Required action:
Please return exactly the line that contains "The height and width of the screenshot is (477, 868)." and every line after it, through the last line of the records below, with no pictures.

-----

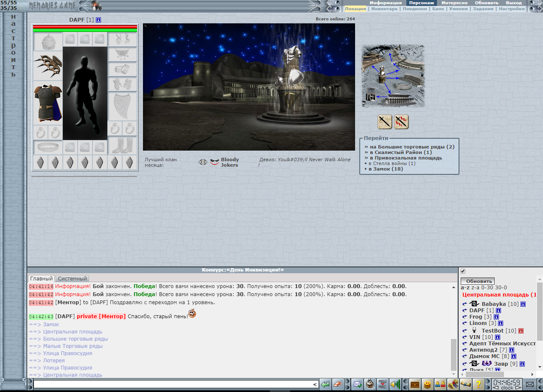Open the briefcase inventory icon
The height and width of the screenshot is (392, 543).
[x=414, y=384]
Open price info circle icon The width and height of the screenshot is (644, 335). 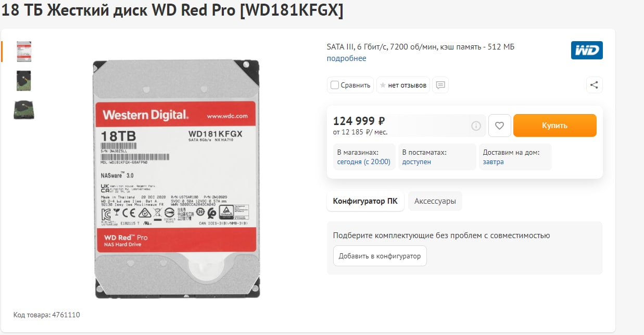pos(476,126)
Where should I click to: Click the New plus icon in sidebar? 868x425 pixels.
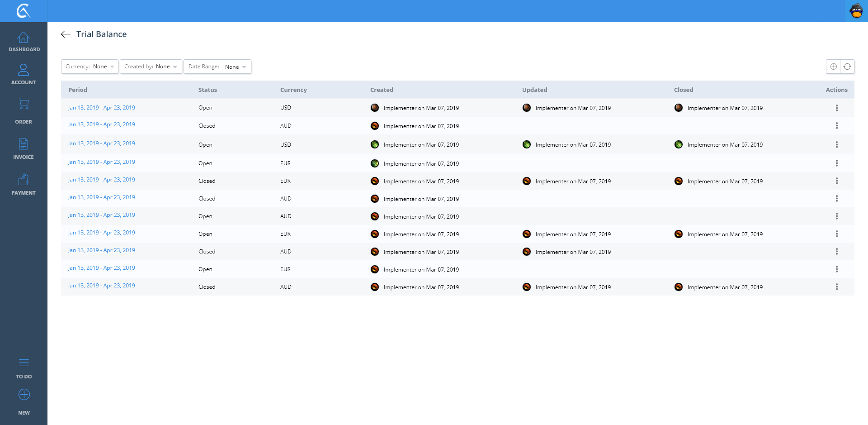(24, 395)
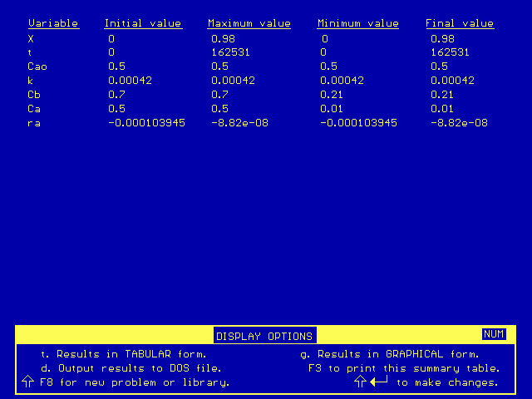The width and height of the screenshot is (532, 399).
Task: Click ra's initial value -0.000103945
Action: [146, 123]
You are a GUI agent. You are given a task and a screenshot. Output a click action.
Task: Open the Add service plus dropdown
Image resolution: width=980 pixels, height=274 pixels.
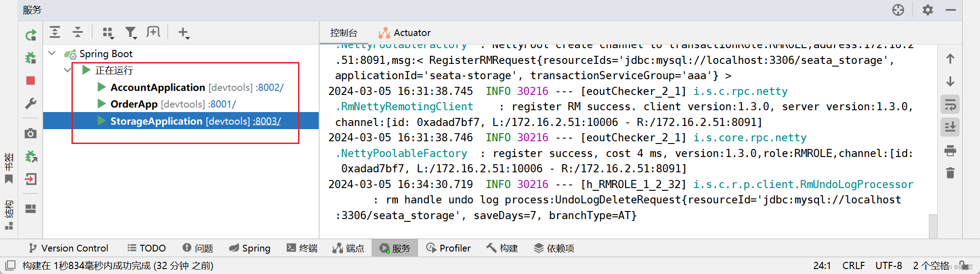(x=184, y=32)
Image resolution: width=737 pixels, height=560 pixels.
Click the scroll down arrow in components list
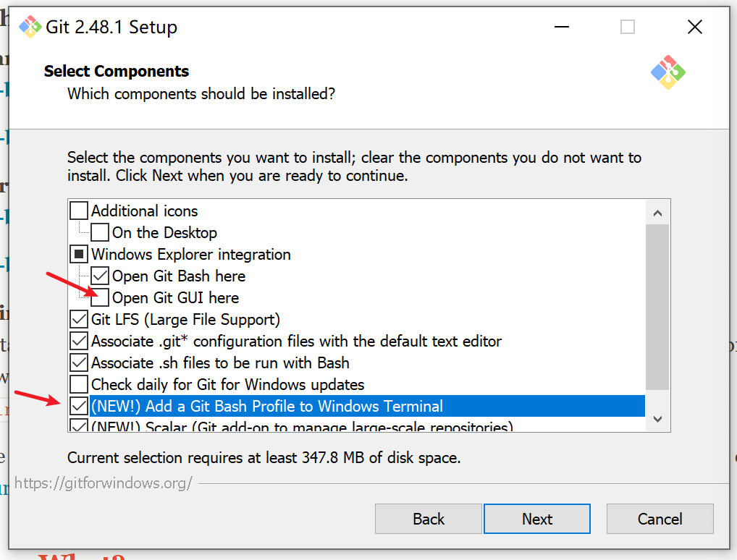coord(657,419)
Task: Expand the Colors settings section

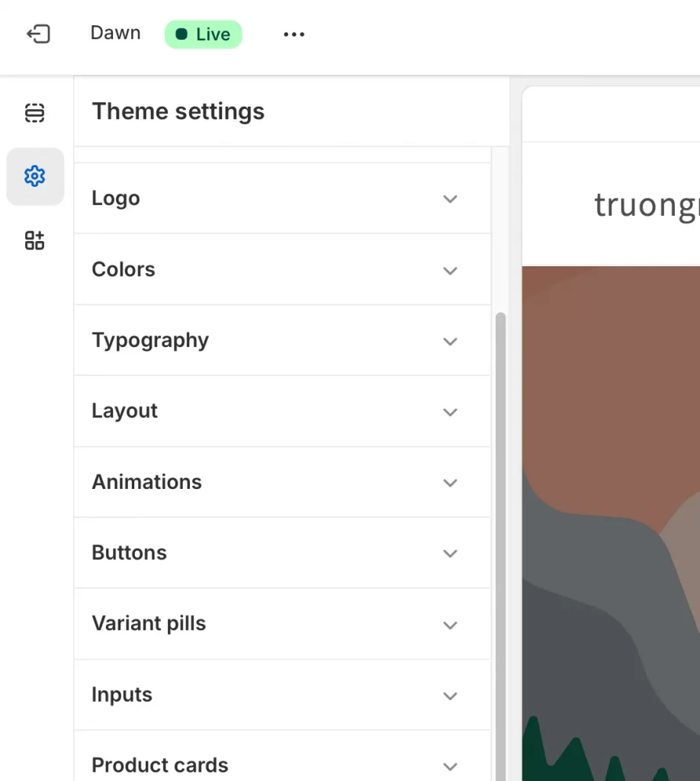Action: click(x=282, y=269)
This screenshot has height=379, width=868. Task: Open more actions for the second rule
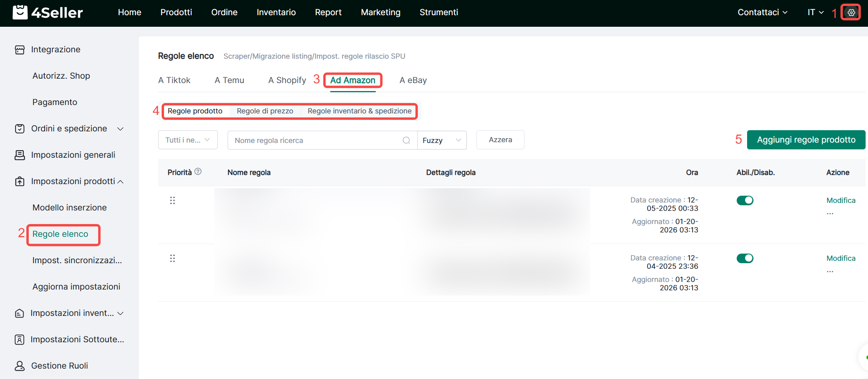(x=830, y=271)
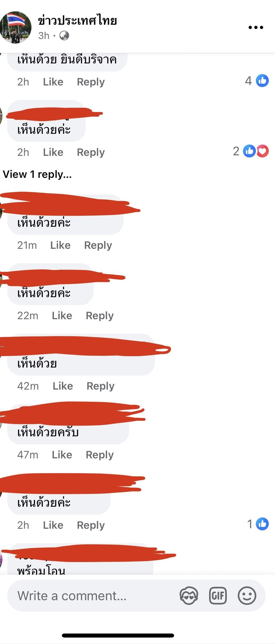Open the GIF picker icon
Screen dimensions: 275x644
(x=218, y=596)
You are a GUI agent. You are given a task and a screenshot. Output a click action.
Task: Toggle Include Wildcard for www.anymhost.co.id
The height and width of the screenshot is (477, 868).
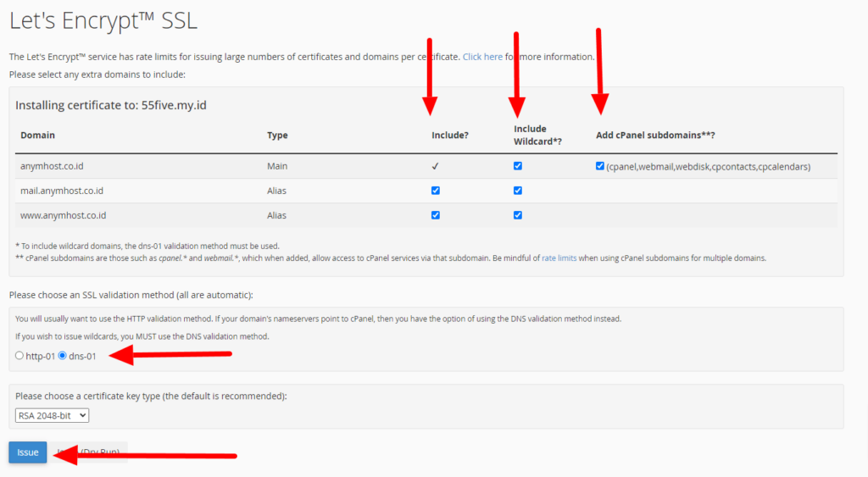(518, 215)
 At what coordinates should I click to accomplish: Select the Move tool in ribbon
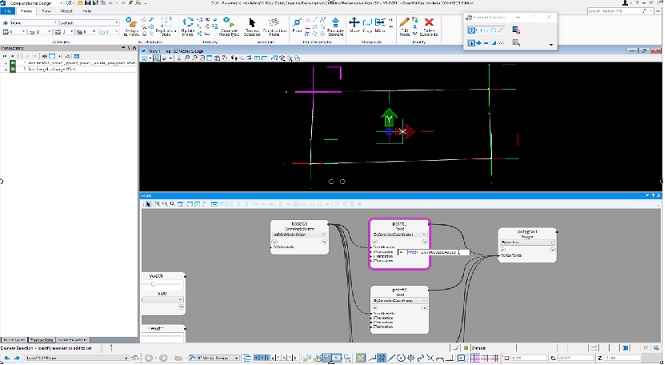(x=354, y=25)
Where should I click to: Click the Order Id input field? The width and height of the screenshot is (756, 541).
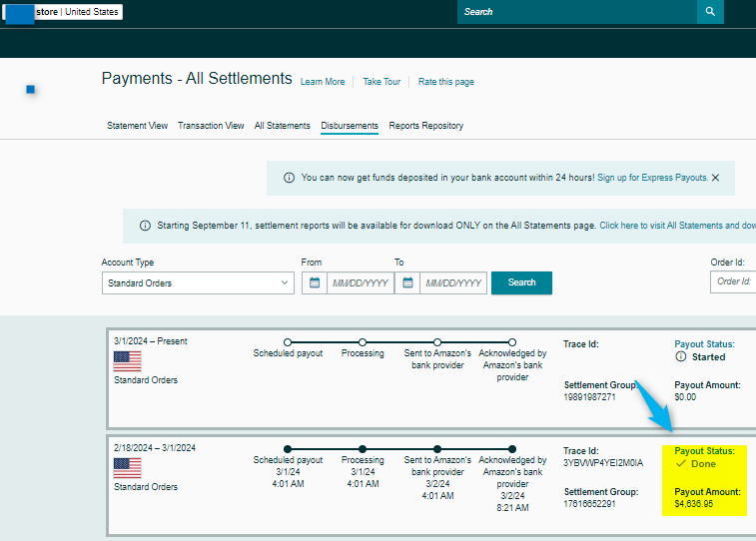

-----

Result of the task:
The height and width of the screenshot is (477, 868).
(518, 215)
 At what coordinates should I click to accomplish: Select the Move tool in ribbon
(x=354, y=25)
Where should I click to: Click the Order Id input field? The width and height of the screenshot is (756, 541).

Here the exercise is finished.